Un siècle avant la Révolution naît au Château de la Brède, près de Bordeaux ( et non loin du château où vécut Montaigne ), Charles Louis de Secondat qui deviendra Montesquieu.

Jeune noble élevé – sans grande affection - à la campagne et à la dure, le futur Montesquieu est destiné à entrer dans les ordres ( comme sa sœur ) ou dans les armes. Après des études rapides, il devient pourtant avocat à Bordeaux. Mais c’est la capitale et ses salons ( avec Fénelon, Saint Simon… ) qui l’attirent.

Peu fortuné, il hérite, devient conseiller au Parlement, se marie ( sans amour ) avec une protestante aisée, a un fils ( qu’il verra peu ). « Président à mortier », il préfère en réalité la plume, le pamphlet et… les voyages. Mais en 1721, la publication ( anonyme et discrète, à Amsterdam ) de ses Lettres persanes vont lui causer bien du tracas et freiner son accession à l’Académie française… qu’il a d’ailleurs bien critiquée !

Vienne, Venise, Milan, Turin, Gènes, Rome ( qu’il adorera ) et enfin l’Allemagne et l’Angleterre lui permettront de fréquenter les grands et beaux esprits d’Europe, sans parler des femmes, dont il est très friand. Devenu au mitan du siècle le « seigneur de La Brède », il gère son domaine, écrit ( notamment L’Esprit des lois ), correspond et… s’enrichit, notamment grâce à la vigne. Ses dernières réflexions tenteront de fixer des règles ( sur le droit de propriété, le commerce, les impôts… ) dont s’inspireront en partie les révolutionnaires.

Euh… en partie seulement. Car Montesquieu semble aux antipodes d’un Robespierre, d’un Saint Just ou d’un Babeuf !

Nul doute qu’Alain Juppé, dont on connaît le double rôle qu’il joue dans la politique en général et à Bordeaux en particulier, a voulu ici rendre hommage à un auteur non pas méconnu mais mal connu. Nul doute non plus qu’il a étudié son sujet et que sa plume est à la fois légère et littéraire – l’érudition, la documentation et la culture transpirent à chaque ligne. Ce sont là des qualités que les hommes politiques ( et les Présidents de la France ) ont possédé, et il est heureux, dans le récent désert culturel, qu’un Juppé ou un Bayrou relève un niveau historique et littéraire quelque peu délaissés…

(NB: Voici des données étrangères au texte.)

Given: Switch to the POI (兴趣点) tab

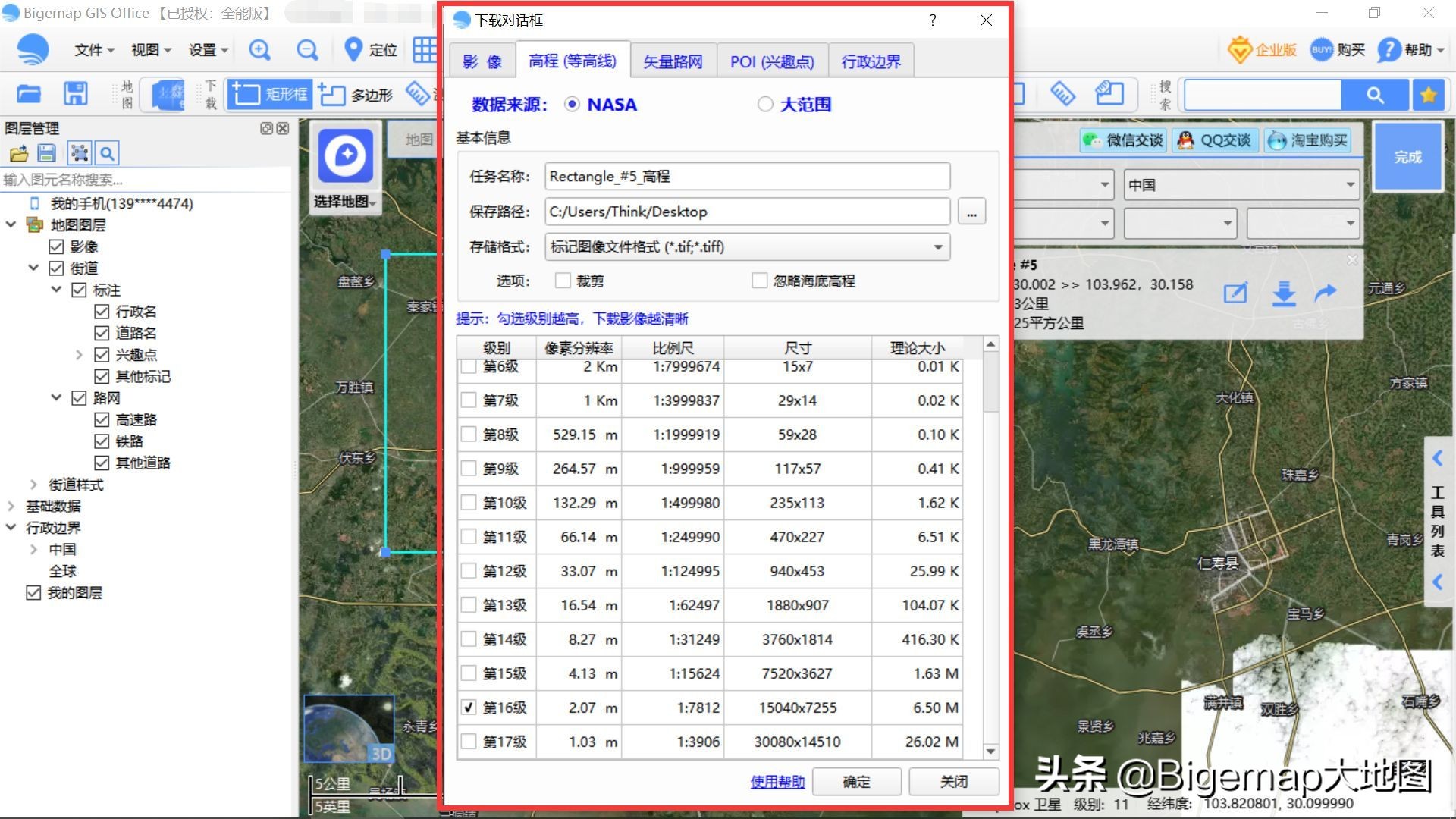Looking at the screenshot, I should tap(771, 61).
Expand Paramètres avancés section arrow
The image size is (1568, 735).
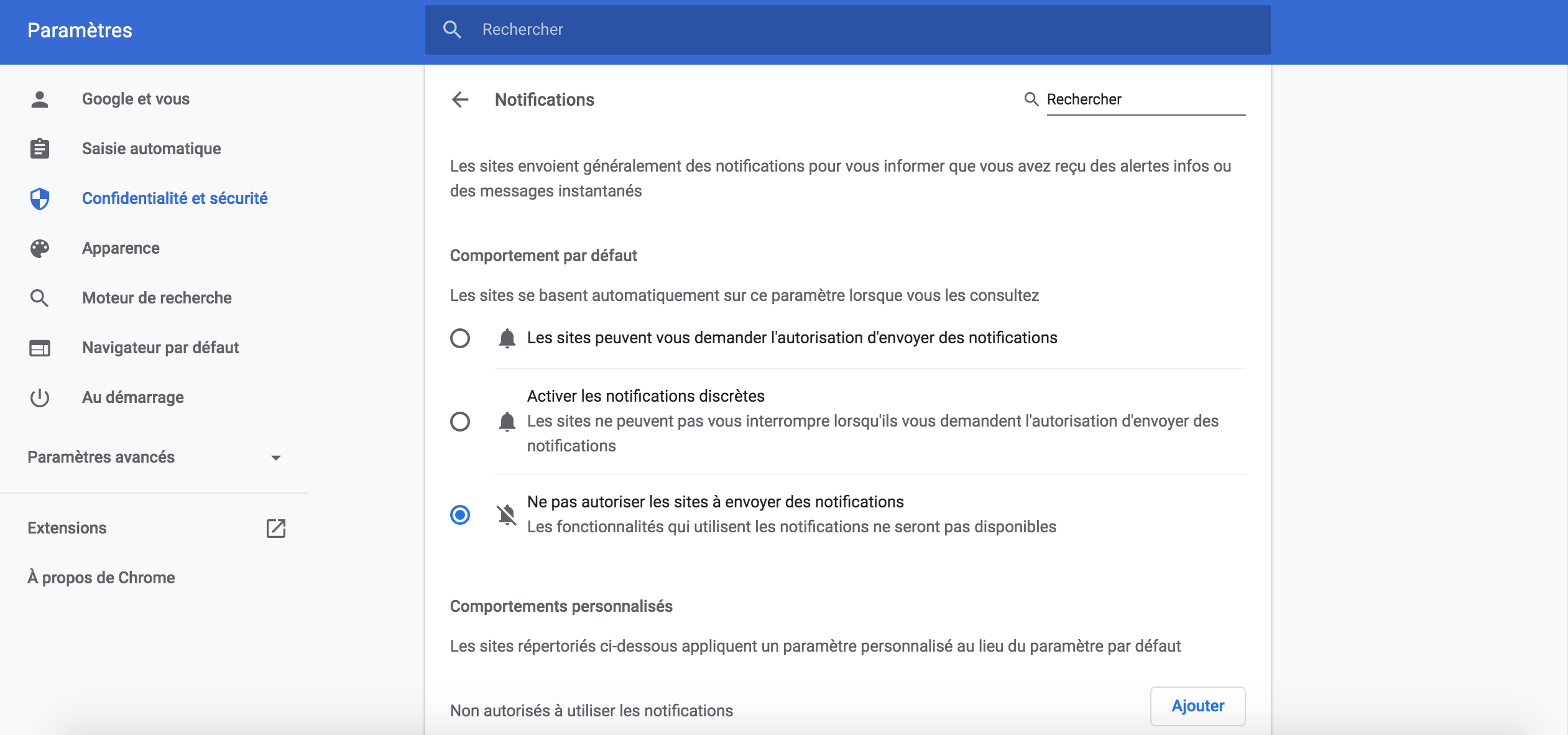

A ces qualités, on doit cependant opposer à mon sens deux écueils : Alain Juppé aimerait par tous les moyens nous rendre sympathique un personnage qui, à y bien regarder, a fort peu de qualités humaines. Et si Montesquieu a utilisé sa vie pour en tirer des leçons politiques et économiques, on n’y trouvera rien de très révolutionnaire. Ce sont là bel et bien les bases de la future économie de marché !

Deuxième ombre à ce tableau pourtant agréable et brillant : il s’agit là moins d’une biographie que d’une promenade au gré de l’auteur. Car on chercherait en vain un plan à ce « moderne » Montesquieu. On saute d’une date à une autre, d’un fait à l’autre, d’une réflexion à un récit, une anecdote  – si bien que le lecteur que je suis a eu bien des difficultés à reconstituer une quelconque chronologie dans la vie et l’œuvre de ce philosophe qui, pourtant, inspira bel et bien l’esprit des futures lois de notre pays.